> Consigne
Recopiez mot pour mot, dans son intégralité, la critique d'Hommage à François Dompierre reproduite ci-dessous.

> Texte

========================================

Critique d’Hommage à François Dompierre

Louise Bessette : le doux crépuscule du caméléon

La pianiste Louise Bessette et la maison Atma offrent une rétrospective de l’œuvre de François Dompierre, figure particulière dans le paysage musical québécois, à l’occasion de ses 80 ans.

C’est le 1er juillet que le musicien né à Ottawa deviendra octogénaire. Il en a coulé de l’eau sous les ponts depuis la parution de son premier microsillon en 1964. S’étant d’abord fait connaître comme pianiste, François Dompierre est surtout passé à l’histoire comme compositeur de musique de film, pour des réalisateurs comme Denys Arcand, Francis Mankiewicz, Jean Beaudin, Léa Pool et Claude Fournier, en plus de collaborations avec de nombreux chanteurs populaires tels que Félix Leclerc, Renée Claude, Louise Forestier, Monique Leyrac et Pauline Julien.

========================================

> Extrait des données
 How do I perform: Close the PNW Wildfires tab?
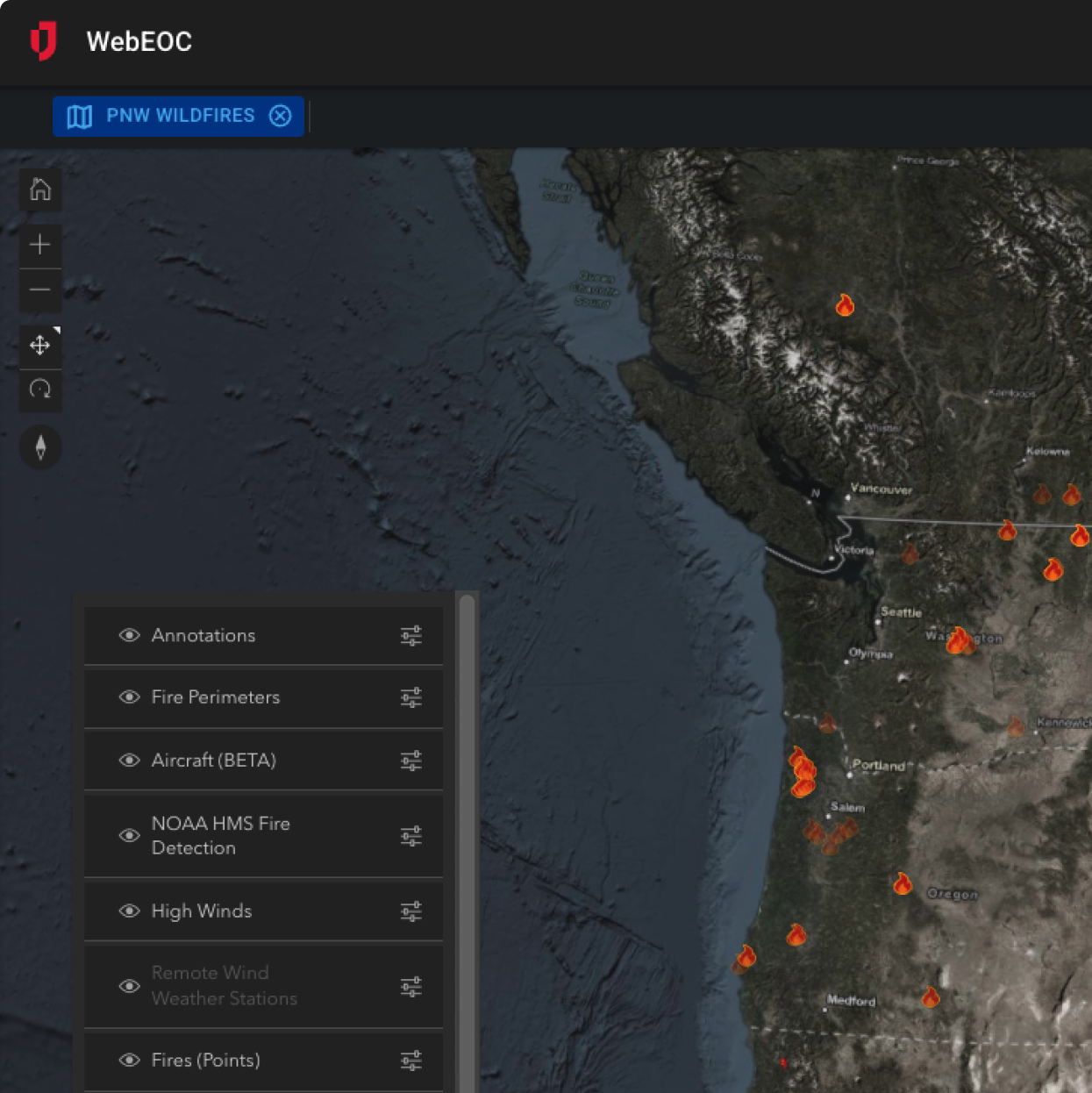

========================================

> Résultat obtenu
Critique d’Hommage à François Dompierre

Louise Bessette : le doux crépuscule du caméléon

La pianiste Louise Bessette et la maison Atma offrent une rétrospective de l’œuvre de François Dompierre, figure particulière dans le paysage musical québécois, à l’occasion de ses 80 ans.

C’est le 1er juillet que le musicien né à Ottawa deviendra octogénaire. Il en a coulé de l’eau sous les ponts depuis la parution de son premier microsillon en 1964. S’étant d’abord fait connaître comme pianiste, François Dompierre est surtout passé à l’histoire comme compositeur de musique de film, pour des réalisateurs comme Denys Arcand, Francis Mankiewicz, Jean Beaudin, Léa Pool et Claude Fournier, en plus de collaborations avec de nombreux chanteurs populaires tels que Félix Leclerc, Renée Claude, Louise Forestier, Monique Leyrac et Pauline Julien.